Announcements

City of Chicago to Auction Library Painting by Kerry James Marshall

By GINNY VAN ALYEA

Early this summer CGN reviewed some of our favorite (and mostly) under-rated works of public art in Chicago's world famous public art collection. We chose a handful of pieces that bring us joy when we encounter them ourselves and that make us so proud to welcome others from around the world to our city. Through the City of Chicago's public art collection, we are all owners of breathtaking works by Alex Katz, Ellsworth Kelly, Jean DuBuffet, Louise Nevelson, Anish Kapoor, Jaume Plensa, Richard Serra, Claes Oldenburg and so many others. 

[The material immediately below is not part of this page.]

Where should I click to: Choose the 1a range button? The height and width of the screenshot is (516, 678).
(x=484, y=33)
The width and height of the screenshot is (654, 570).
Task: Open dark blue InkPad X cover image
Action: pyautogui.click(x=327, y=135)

This week we heard the news that the City has decided to sell another work by an artist who even calls Chicago his home: Kerry James Marshall. The early estimates are that this work, commissioned for the Legler Branch Library in West Garfield Park in 1995 for $10,000, could sell at auction for $10–15 million. The painting will be auctioned off by Christie's. Mayor Rahm Emmanuel says the money from the sale will be used to improve and update the west side library as well as to invest in up and coming artists who may some day gain international renown like Marshall has.

Earlier in 2018 the Metropolitan Pier & Exposition Authority (MPEA owns McCormick Place and Navy Pier) sold Marshall’s monumental painting Past Times for $21.1 million at Sotheby’s to Sean Combs (AKA P-Diddy). It was commissioned more than two decades ago in 1997 for $25,000. In both cases it was the City that commissioned Marshall to create the pieces for the collection. 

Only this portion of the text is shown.